There is a methodology underlying the three rules I laid out and why people should spend their money more intelligently. The chart above might help to explain why.
Money buys happiness, but only up to a point. A 2010 study by Daniel Kahneman and Angus Deaton found having more money was associated with better emotional well-being, but after a specific point (about $75,000) there is a rapid drop off. Once your basic security needs are met — housing, nutrition, healthcare — the happiness measures to earning more money become smaller (though being wealthy does add to life expectancy).
But happiness isn’t everything: There are other measures of well being, such as life satisfaction. Kahneman notes that “happiness and satisfaction are distinct. Happiness is a momentary experience that arises spontaneously and is fleeting. Meanwhile, satisfaction is a long-term feeling, built over time and based on achieving goals and building the kind of life you admire.”
Here is where things get interesting: Instead of asking people if they are happy and comparing that to their income level, a new survey by the Robert Wood Johnson Foundation asks respondents about their life satisfaction. As it turns out, happiness has a “satiation point” that tails off despite more money. But “life satisfaction continues to rise with income through at least the $500,000-a-year threshold.”
I suspect there are lots of subtle differences between the monied set and everyone else: Control of their time and schedule, a sense of optimism for their children, and an expectation that their assets will give them options in a changing environment, both economically, geopolitically and even climate related.
Money is a tool, one that can buy you control, give you more time and creates options. We should not be surprised that (at least up to a point), more money leads to higher life satisfaction.
Life Experiences and Income Inequality in the United States
Robert Wood Johnson Foundation, January 9, 2020
Here are the key findings from RWJF:
- Ninety-three percent of the top 1 percent highest-income adults, 89 percent of middle-income adults, and 87 percent of lower-income adults believe that hard work is the most important factor to achieve economic success in America.
- Only 8 percent of adults with the top 1 percent highest incomes say their families have experienced serious problems paying for medical bills, dental bills, or prescription drugs in the past few years; nearly half of middle-income adults and a majority of lower-income adults say this.
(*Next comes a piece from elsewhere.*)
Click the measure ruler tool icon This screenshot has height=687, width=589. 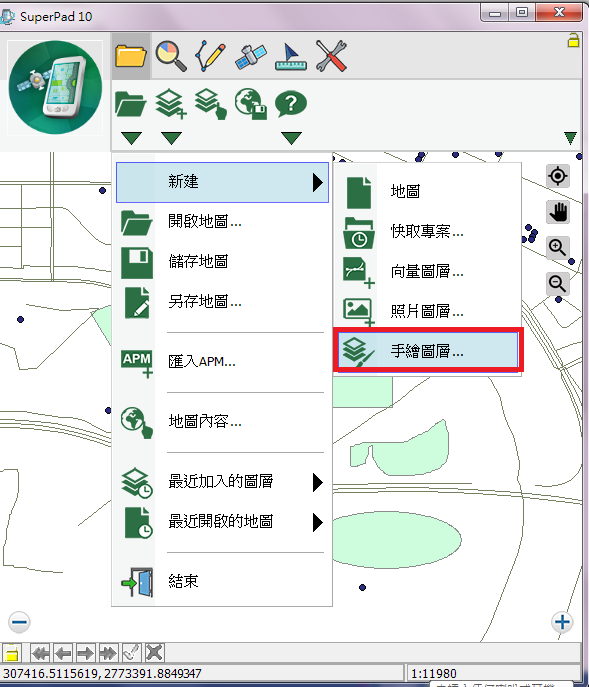(x=291, y=57)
- Twenty-seven percent of the top 1 percent believe it should be a very important priority for government to reduce income differences between people with high incomes and those with lower income, compared to the forty-two percent of lower-income adults who share this view.
- Eighty percent of the top 1 percent highest income adults believe that their children or grandchildren will achieve the American Dream compared to 78 percent of middle-income adults and 70 percent of lower-income adults.